* BEGIN *

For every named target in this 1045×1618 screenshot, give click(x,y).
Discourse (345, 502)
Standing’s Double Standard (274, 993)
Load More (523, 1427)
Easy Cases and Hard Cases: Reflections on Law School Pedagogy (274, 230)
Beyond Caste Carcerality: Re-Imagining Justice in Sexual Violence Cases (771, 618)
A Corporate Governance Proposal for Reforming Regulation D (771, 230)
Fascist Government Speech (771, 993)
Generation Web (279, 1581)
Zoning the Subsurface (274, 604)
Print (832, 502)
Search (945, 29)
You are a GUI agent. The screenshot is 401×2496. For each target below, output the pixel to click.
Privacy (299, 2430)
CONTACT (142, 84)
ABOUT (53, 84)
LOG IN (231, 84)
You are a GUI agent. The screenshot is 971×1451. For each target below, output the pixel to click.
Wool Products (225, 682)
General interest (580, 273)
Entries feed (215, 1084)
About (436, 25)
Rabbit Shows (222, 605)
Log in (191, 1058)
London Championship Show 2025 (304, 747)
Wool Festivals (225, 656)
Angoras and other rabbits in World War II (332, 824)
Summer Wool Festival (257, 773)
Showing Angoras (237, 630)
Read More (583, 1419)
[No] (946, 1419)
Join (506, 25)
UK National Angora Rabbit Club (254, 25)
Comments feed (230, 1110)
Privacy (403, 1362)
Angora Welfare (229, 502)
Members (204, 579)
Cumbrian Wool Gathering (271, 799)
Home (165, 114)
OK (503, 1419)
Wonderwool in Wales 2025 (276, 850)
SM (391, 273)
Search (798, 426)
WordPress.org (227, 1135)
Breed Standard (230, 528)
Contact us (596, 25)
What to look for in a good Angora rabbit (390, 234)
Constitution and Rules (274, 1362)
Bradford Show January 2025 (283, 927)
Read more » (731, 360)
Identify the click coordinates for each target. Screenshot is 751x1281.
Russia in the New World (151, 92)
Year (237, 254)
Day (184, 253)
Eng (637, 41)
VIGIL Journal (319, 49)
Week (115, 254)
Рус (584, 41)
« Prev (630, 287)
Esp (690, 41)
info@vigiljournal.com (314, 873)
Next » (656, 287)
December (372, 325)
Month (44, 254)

* END *

- What is needed: Please repeat the material word for word, beginning at the line that contains "Rabbit Shows (222, 605)" and stopping after the line that contains "[No] (946, 1419)".

- Reply to the task:
Rabbit Shows (222, 605)
Log in (191, 1058)
London Championship Show 2025 (304, 747)
Wool Festivals (225, 656)
Angoras and other rabbits in World War II (332, 824)
Summer Wool Festival (257, 773)
Showing Angoras (237, 630)
Read More (583, 1419)
[No] (946, 1419)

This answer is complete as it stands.